As long as the pan itself didn’t warp, it’s fine and completely safe to cook with. That blue color will fade over time. Next time, though, try using lower heat and avoid leaving the pan on the burner for more than a few minutes. Excessive heat can warp a perfectly good carbon steel pan beyond repair.

But if your pan ends up tacky, you have a problem.

This happens when you’ve used more oil than you really need. The oil pools in the pan and turns into a sticky, gunky residue that results in uneven, tacky seasoning. (That’s why I always recommend using as little oil as possible; the seasoning should be thin and even.)

Try rubbing the dry skillet with fine salt and some steel wool. That should help remove the gunk and smooth out the cooking surface. In some cases, you may need to redo the seasoning from scratch.

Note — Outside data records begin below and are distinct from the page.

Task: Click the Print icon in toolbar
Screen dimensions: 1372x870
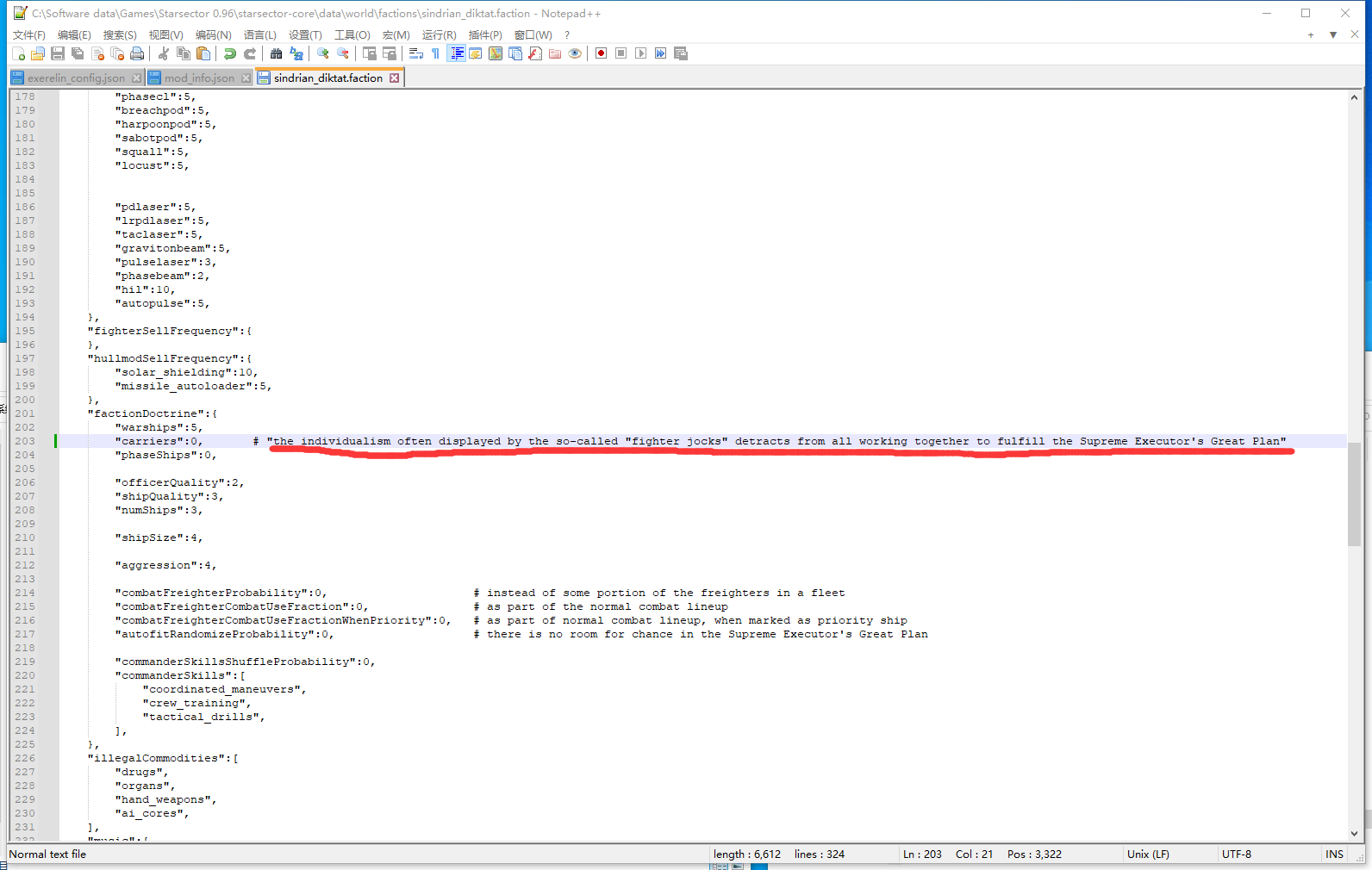Action: point(137,53)
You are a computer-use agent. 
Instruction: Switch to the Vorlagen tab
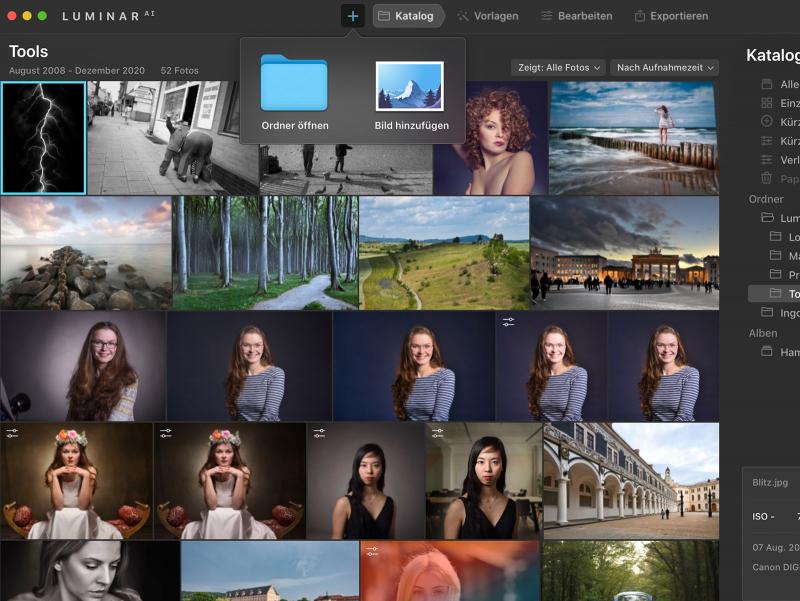487,16
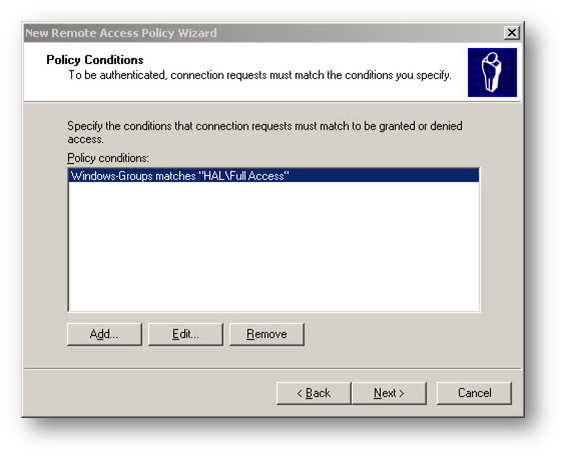Open the Edit... dialog for the selected condition

coord(186,334)
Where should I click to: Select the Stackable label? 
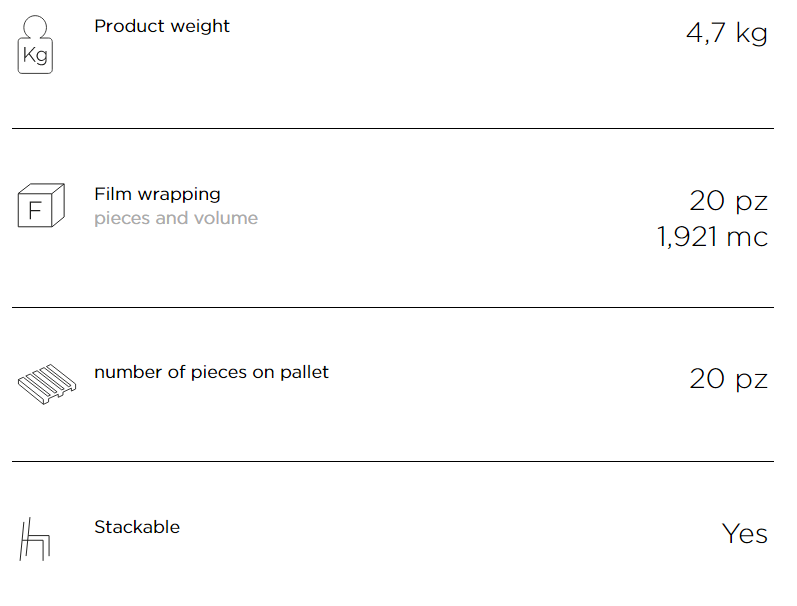click(137, 527)
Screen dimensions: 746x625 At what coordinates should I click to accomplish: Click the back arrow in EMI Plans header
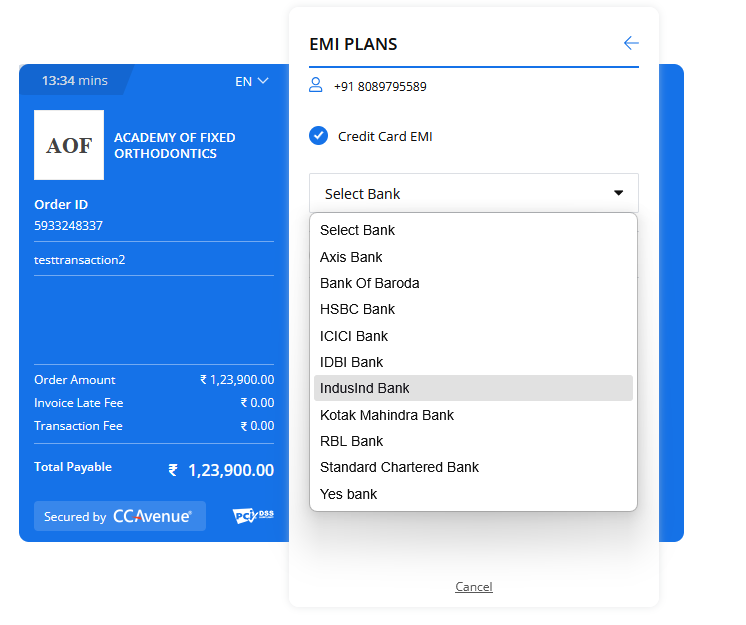[x=630, y=43]
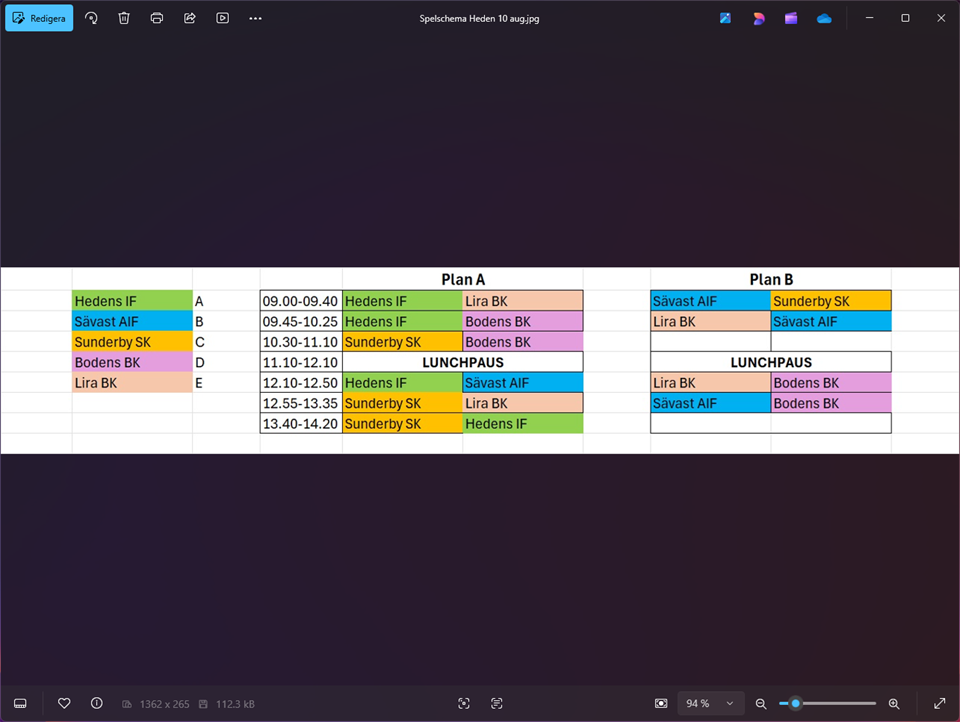The image size is (960, 722).
Task: Click the visual search scan icon
Action: (x=464, y=703)

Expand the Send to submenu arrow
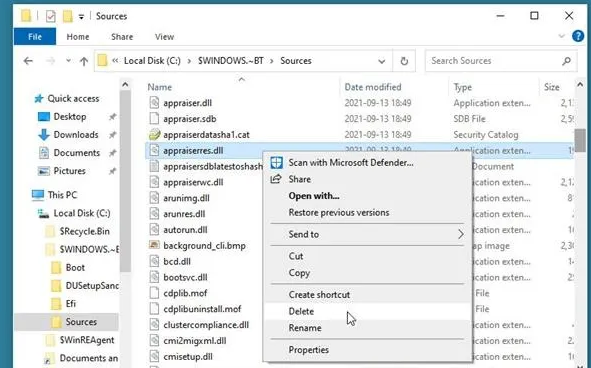(x=460, y=234)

Go back to step one in my how-to guide: strip off the failed seasoning and start again, this time using less oil.

What to Expect After You Season Your Pan

The more you cook fatty foods with the pan, the more the seasoning builds up.

Every time you cook a fatty food, that fat will help make the seasoning more durable and nonstick. That’s one of the things I love about these pans — they only get better with time.

One thing seasoned carbon steel pan owners (forgive the pun) will advise is to cook fatty foods in the first few uses to help build up the pan’s protective layer. Examples include eggs in plenty of butter, well-marbled steak, or mushrooms sautéed in plenty of extra virgin olive oil.

Highly acidic foods can strip off the pan’s seasoning, especially with prolonged simmering.

Acidic foods, like any recipe that calls for tomatoes, lemon or lime juice, vinegar, or wine, eat away at your pan’s seasoning. Unless you’re okay with re-seasoning your pan afterward, cook highly acidic foods in enameled cast iron or stainless steel, both of which are non-reactive, instead.

Why Not Just Cook With Non-Stick?

True, non-stick pans don’t need to be seasoned. They already have a protective coating — the non-stick film that’s been sprayed onto the metal body, which happens to be super slippery. (Polytetrafluoroethylene, a.k.a. PTFE, the chemical that non-stick coatings are made of, is one of the slickest materials on earth.)

However, the non-stick film wears off after 2 to 3 years of use. And when it wears off, it begins to peel and flake off. Since we’re dealing with man-made forever chemicals — the kind that your body doesn’t know how to get rid of — that’s concerning. (That, and having to replace your cookware every few years, can be pretty tough on your wallet.)

Carbon steel pans are different since they’re bare metal. If you simmer tomatoes, vinegar, or acid a bit too long in your carbon steel pan and the seasoning comes off, you can always renew it. It takes only a dozen minutes, as you saw, to re-season the pan! You buy it once, and cook with it for life.

Dim, Why Is This Different From How You Season Cast Iron?

If you own a cast iron skillet or Dutch oven, you may be wondering why I don’t season my carbon steel pans in the oven. It’s a valid question—cast iron cookware takes a lot longer to season, and the seasoning itself is applied differently.

Cast iron is a lot more porous on the surface than carbon steel. That’s because cast iron cookware is cast in molds, from molten iron, whereas carbon steel pans are made by stamping or spinning flat, machine-smoothed sheets of steel with a high carbon content on a lathe.

That smoother surface makes carbon steel much easier to season than cast iron, which can take hours of baking in the oven. (One of the many reason I love carbon steel pans so much.)